“How so? dost thou think it a blessing never to have seen the face of a human being, or the sun, or the earth? What strange fancies are these?”
“They are not so, most noble sir. For in the midst of what you call darkness, I see a spot of what I must call light, it contrasts so strongly with all around. It is to me what the sun is to you, which I know to be local from the varying direction of its rays. And this object looks upon me as with a countenance of intensest beauty, and smiles upon me ever. And I know it to be that of Him whom I love with undivided affection. I would not for the world have its splendor dimmed by a brighter sun, nor its wondrous loveliness confounded with the diversities of others’ features, nor my gaze on it drawn aside by earthly visions. I love Him too much not to wish to see Him always alone.”
“Come, come! let me have no more of this silly prattle. Obey the emperors at once, or I must try what a little pain will do. That will soon tame thee.”
“Pain?” she echoed innocently.
“Yes, pain. Hast thou never felt it? hast thou never been hurt by any one in thy life?”
“Oh, no! Christians never hurt one another.”

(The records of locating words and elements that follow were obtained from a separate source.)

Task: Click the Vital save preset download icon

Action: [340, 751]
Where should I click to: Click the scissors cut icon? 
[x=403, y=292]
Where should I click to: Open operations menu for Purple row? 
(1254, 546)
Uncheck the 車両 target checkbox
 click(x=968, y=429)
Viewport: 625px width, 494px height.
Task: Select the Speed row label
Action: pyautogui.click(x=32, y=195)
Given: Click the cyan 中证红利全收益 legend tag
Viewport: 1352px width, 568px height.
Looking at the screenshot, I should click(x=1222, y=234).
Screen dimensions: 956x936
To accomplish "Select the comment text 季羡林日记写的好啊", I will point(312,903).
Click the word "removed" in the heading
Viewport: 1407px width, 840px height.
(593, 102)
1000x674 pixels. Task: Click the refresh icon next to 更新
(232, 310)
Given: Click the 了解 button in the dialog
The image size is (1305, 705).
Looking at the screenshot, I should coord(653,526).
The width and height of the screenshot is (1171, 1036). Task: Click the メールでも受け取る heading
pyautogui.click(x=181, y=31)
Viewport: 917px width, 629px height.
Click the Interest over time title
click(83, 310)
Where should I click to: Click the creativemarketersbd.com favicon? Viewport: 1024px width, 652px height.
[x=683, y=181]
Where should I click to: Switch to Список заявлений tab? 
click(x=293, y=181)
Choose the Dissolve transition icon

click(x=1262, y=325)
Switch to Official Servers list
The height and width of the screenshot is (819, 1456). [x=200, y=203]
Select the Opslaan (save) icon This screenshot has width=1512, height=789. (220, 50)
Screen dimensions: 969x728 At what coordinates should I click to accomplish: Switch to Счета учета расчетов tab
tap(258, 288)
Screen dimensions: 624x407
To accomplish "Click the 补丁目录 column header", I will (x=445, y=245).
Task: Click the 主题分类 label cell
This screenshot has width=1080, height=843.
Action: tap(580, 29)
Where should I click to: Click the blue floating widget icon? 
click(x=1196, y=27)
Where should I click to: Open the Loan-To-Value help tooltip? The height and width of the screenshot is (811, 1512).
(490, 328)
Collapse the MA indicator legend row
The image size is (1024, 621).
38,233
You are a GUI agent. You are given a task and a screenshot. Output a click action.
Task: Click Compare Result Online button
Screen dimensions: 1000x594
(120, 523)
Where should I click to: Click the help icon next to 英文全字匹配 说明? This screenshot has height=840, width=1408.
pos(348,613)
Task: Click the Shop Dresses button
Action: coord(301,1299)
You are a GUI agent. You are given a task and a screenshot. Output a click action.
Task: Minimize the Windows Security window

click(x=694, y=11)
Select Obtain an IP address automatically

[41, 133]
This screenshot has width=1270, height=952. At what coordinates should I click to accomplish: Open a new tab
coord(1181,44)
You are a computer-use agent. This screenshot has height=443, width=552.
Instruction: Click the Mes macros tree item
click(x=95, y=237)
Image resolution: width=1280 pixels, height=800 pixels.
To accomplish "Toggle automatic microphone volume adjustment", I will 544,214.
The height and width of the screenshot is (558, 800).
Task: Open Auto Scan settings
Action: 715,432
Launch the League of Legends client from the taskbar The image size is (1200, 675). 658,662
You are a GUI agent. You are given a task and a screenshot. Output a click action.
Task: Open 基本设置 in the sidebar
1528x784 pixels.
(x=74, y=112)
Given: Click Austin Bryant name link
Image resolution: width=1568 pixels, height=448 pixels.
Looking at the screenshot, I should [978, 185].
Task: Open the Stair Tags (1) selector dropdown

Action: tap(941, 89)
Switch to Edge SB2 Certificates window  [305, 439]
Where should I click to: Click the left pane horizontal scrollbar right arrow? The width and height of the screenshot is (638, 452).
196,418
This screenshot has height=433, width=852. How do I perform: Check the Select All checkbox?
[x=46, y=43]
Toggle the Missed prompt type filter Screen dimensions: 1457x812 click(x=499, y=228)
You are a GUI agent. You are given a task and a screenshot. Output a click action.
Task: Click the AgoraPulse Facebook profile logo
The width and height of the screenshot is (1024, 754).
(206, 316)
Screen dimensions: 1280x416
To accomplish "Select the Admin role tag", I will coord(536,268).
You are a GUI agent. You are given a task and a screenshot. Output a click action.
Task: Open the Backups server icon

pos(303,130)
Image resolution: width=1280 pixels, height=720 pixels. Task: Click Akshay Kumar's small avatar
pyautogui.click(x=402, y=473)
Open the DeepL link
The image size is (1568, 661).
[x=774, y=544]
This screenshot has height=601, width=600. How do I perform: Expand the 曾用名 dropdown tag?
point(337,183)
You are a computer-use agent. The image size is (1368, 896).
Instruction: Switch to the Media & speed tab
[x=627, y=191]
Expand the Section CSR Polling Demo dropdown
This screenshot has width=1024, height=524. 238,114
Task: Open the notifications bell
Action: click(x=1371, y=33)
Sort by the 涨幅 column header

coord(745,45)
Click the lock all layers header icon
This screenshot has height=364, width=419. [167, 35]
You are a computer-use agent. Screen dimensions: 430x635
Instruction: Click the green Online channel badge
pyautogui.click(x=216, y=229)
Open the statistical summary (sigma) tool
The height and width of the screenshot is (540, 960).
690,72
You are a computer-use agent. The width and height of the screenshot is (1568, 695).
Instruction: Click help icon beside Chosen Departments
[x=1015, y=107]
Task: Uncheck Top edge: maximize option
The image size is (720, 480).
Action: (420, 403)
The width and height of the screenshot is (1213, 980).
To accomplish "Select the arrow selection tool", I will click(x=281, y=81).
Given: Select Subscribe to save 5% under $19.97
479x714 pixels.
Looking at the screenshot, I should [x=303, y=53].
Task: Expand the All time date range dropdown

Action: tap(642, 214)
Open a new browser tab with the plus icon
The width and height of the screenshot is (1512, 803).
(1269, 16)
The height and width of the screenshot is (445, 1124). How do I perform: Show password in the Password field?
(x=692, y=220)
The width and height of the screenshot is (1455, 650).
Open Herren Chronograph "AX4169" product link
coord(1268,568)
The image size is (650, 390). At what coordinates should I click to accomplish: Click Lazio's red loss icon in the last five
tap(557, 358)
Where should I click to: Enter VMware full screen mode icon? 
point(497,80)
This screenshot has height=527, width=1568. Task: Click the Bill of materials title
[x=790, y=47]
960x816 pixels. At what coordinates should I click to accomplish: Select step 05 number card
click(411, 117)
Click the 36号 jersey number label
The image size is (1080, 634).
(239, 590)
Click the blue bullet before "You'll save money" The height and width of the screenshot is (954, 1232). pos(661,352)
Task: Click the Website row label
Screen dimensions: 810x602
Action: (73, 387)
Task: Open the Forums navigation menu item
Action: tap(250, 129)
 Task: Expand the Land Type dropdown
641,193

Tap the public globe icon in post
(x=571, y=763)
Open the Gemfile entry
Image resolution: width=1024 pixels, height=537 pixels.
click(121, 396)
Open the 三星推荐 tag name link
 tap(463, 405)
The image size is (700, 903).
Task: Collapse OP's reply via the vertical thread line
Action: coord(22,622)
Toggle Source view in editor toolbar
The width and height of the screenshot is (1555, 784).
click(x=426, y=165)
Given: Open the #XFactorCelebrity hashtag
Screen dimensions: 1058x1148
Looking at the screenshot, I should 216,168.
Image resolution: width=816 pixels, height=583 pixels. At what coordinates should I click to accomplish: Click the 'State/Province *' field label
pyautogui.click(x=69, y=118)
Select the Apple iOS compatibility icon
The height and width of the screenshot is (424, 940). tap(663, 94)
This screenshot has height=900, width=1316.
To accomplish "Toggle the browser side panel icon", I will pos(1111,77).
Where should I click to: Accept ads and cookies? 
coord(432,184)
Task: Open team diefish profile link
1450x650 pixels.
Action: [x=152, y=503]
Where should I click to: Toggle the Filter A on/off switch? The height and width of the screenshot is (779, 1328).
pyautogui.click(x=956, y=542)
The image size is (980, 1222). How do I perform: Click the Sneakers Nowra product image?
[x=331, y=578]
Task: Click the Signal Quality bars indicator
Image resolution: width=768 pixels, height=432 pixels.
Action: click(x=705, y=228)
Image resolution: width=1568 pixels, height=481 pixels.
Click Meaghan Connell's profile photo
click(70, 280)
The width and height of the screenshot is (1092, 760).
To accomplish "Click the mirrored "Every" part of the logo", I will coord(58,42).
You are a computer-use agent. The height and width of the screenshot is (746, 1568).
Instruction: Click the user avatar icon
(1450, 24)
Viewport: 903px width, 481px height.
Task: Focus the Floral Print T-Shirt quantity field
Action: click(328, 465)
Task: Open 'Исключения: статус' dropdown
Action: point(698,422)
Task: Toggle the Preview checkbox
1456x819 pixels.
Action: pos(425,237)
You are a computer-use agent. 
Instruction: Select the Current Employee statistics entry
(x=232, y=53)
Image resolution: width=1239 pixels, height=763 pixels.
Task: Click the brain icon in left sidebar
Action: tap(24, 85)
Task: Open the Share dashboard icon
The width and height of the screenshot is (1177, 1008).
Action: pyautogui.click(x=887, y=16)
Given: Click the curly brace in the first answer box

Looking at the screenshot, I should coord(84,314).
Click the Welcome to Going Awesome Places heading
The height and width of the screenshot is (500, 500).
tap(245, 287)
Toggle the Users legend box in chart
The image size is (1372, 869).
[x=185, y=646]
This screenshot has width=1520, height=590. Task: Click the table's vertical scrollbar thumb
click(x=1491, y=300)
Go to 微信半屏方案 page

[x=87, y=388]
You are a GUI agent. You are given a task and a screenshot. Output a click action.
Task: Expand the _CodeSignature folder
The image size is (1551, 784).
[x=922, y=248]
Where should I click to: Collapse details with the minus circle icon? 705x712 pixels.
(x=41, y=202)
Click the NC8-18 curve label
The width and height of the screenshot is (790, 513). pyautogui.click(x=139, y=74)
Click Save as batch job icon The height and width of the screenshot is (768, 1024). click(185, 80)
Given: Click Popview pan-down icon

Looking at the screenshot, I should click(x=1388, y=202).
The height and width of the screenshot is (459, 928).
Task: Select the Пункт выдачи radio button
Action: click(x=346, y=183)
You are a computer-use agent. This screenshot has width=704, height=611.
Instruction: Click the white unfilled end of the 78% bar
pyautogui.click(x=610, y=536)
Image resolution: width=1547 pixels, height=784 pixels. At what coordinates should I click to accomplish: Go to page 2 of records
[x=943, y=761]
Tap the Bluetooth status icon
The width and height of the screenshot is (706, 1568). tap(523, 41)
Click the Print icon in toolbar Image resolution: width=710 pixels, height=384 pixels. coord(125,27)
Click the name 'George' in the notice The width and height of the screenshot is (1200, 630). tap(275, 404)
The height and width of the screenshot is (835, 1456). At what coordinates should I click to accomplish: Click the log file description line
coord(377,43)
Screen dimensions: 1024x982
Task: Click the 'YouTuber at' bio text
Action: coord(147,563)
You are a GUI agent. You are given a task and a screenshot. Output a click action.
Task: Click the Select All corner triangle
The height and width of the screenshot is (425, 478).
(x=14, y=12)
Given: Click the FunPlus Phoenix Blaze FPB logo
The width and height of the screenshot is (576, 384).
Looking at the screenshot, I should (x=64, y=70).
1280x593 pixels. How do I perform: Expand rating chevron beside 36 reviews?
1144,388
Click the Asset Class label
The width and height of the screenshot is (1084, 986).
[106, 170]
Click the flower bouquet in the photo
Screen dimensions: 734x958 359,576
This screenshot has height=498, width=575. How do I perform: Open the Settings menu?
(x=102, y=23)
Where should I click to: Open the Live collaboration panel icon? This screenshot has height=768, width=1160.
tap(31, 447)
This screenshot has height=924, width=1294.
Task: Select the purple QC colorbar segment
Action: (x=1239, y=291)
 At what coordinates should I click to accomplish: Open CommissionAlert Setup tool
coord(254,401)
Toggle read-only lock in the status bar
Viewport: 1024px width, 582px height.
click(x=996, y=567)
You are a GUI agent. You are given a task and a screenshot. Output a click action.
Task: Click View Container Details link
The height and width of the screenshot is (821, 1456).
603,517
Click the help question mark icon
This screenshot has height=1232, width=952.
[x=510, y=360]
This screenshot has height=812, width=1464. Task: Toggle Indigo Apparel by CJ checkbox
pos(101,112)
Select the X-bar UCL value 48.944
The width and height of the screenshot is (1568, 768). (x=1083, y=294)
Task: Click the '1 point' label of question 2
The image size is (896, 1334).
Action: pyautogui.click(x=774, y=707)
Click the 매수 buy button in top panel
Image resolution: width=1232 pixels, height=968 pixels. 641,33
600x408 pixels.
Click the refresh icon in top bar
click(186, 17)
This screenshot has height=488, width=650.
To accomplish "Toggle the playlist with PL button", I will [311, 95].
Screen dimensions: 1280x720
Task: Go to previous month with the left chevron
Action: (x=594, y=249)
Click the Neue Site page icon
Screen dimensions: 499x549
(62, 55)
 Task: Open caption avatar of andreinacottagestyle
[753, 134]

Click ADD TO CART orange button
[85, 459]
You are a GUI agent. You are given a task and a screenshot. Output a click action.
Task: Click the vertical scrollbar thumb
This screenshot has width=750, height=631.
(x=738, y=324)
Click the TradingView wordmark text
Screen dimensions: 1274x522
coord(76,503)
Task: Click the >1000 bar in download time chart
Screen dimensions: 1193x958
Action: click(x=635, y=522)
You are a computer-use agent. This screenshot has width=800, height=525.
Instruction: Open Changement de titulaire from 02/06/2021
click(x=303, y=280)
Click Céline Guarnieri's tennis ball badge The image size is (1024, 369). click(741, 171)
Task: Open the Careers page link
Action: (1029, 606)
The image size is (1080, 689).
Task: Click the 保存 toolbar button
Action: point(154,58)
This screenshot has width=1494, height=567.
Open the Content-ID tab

The rack was standing, as usual, before him; and he made a sign to Catulus to place her upon it. The executioner pushed her back on it by her arms; and as she made no resistance, she was easily laid extended on its wooden couch. The loops of the ever-ready ropes were in a moment passed round her ankles, and arms drawn over the head. The poor sightless girl saw not who did all this; she knew not but it might be the same person who had been conversing with her. If there had been silence hitherto, men now held their very breath; while Cæcilia’s lips moved in earnest prayer.
“Once more, before proceeding further, I call on thee to sacrifice to the gods, and escape cruel torments,” said the judge, with a sterner voice.
“Neither torments nor death,” firmly replied the victim tied to the altar, “shall separate me from the love of Christ. I can offer up no sacrifice but to the one living God: and its ready oblation is myself.”
The prefect made a signal to the executioner, and he gave one rapid whirl to the two wheels of the rack, round the windlasses of which the ropes were wound; and the limbs of the maiden were stretched with a sudden jerk, which, though not enough to wrench them from their sockets, as a further turn would have done, sufficed to inflict an excruciating, or more truly, a racking pain, through all her frame. Far more grievous was this, from the preparation and the cause of it being unseen, and from that additional suffering which darkness inflicts. A quivering of her features and a sudden paleness alone gave evidence of her torture.